→ **TASKS FOR THIS EXERCISE**:
1. According to the Bitcoin excerpt, in what year did Boggiano first come across Bitcoin?
2. Write the next few paragraphs of the Bitcoin excerpt, picking up right after its final sentence.

→ **DOCUMENT EXCERPT**:
Bitcoin from the ashes

It was in the fallout of this crisis that many began to question the stability and even legitimacy of the financial system centered largely on Wall Street.

What made this early derivatives market more serious than an anonymous online DeFi casino was that the money flowing through it was not the gambling budget of self-styled “degens” who “aped in” to new yield strategies without critical analysis. Instead, the money often represented the life savings and mortgages of average people.

Who better to step into a role as a regulator than someone who understood this crucial area intimately? That person was Boggiano, who retreated from the chaos of the trading floor to a law office where she would work to help rebuild the system in hopes of allowing it to earn back people’s trust.

It was in this position as a lawyer that Boggiano came across Bitcoin in 2011. Major financial institutions she was working with were interested in it, but they were skittish.

The level of scrutiny at the time was very high, not least because the Bernie Madoff Ponzi scheme had recently come to light and the industry was in regulatory flux, Boggiano explains.

Today, things are different.

“We’re unquestionably seeing the participation and acceptance of Bitcoin from the institutional perspective,” Boggiano asserts, listing the likes of Elon Musk, MicroStrategy, Visa and Mastercard, as well as the endowment funds of major institutions like Harvard, Stanford and Yale as recently converted supporters. There is even interest on various national levels, such as China and the United States working on a digital yuan and dollar, respectively.

→ **DATASET EXCERPT**:
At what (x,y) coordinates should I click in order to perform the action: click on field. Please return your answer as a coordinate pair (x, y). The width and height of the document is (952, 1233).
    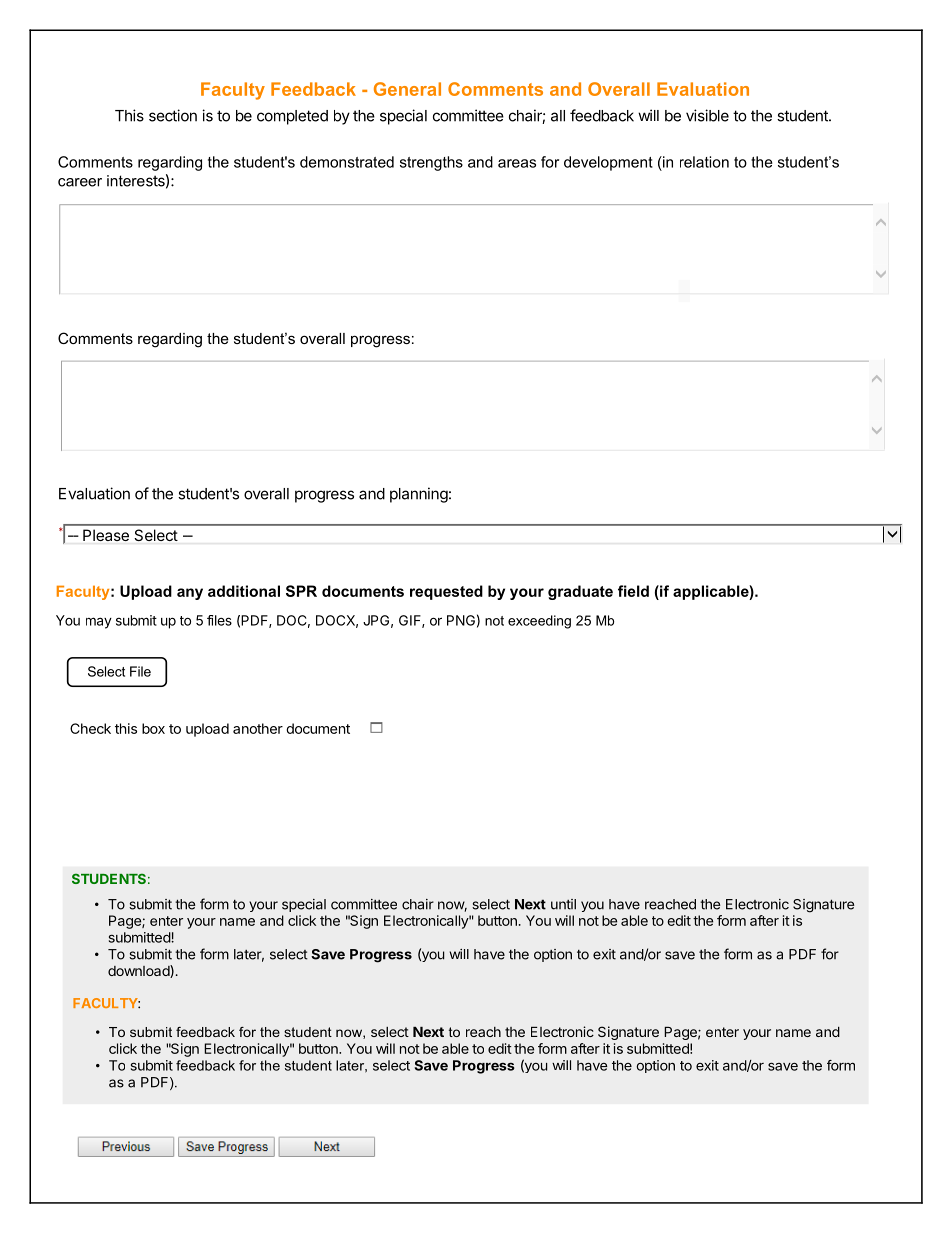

→ **ANSWERS TO THE TASKS**:
1. 2011

2.
“I think that there’s a natural, healthy competition that Bitcoin has with respect to monetary policy in the United States and elsewhere. That competition is a good thing because it’s forcing countries to think about their economic systems.”

“We’re gonna see significant adoption and change over the next three to five years — it’s going to be a different economy,” she says with total confidence.

One question that comes to mind is whether some institutions feel as if they missed the crypto boom, seeing as they were often prevented from making moves in the early years due to the associated uncertainty. Boggiano does not frame this as a missed opportunity but as an appropriate exercise in caution. “I think that they’re doing the prudent analysis that they need to do in order to protect their investors. I think you’ve seen more activity from prop desks, who don’t have to report to investors,” she says.

“I think that the narrative to institutions is that when there’s sufficient adoption, [when] the number of Bitcoin wallets that are being utilized is considerable, it becomes a lot less likely that it’s just going to plummet to zero.”

Boggiano says it’s important to protect retail investors who are playing alongside the institutions. “We have a very antiquated financial system and regulatory process — I think that there’s a natural struggle that’s happening between innovation, and trying to protect the retail.”

Any investment offered to retail, she explains, is more highly scrutinized than those in which only sophisticated investors, like institutions and high net worth individuals, can participate in, as it is assumed that the latter entities are better equipped to understand the investments and manage losses. “Those protections are there so there isn’t fraud, there isn’t manipulation.”

Still, Boggiano acknowledges, “It’s primarily been a retail-driven asset class which is very unusual — mostly, asset classes are run by institutions.”

More regulation, less privacy?

“With respect to Bitcoin, I feel there is a moral obligation to develop a means to encourage privacy, but ensure safety,” says Boggiano. While she values privacy, she thinks protecting retail investors and the wider population is a higher priority.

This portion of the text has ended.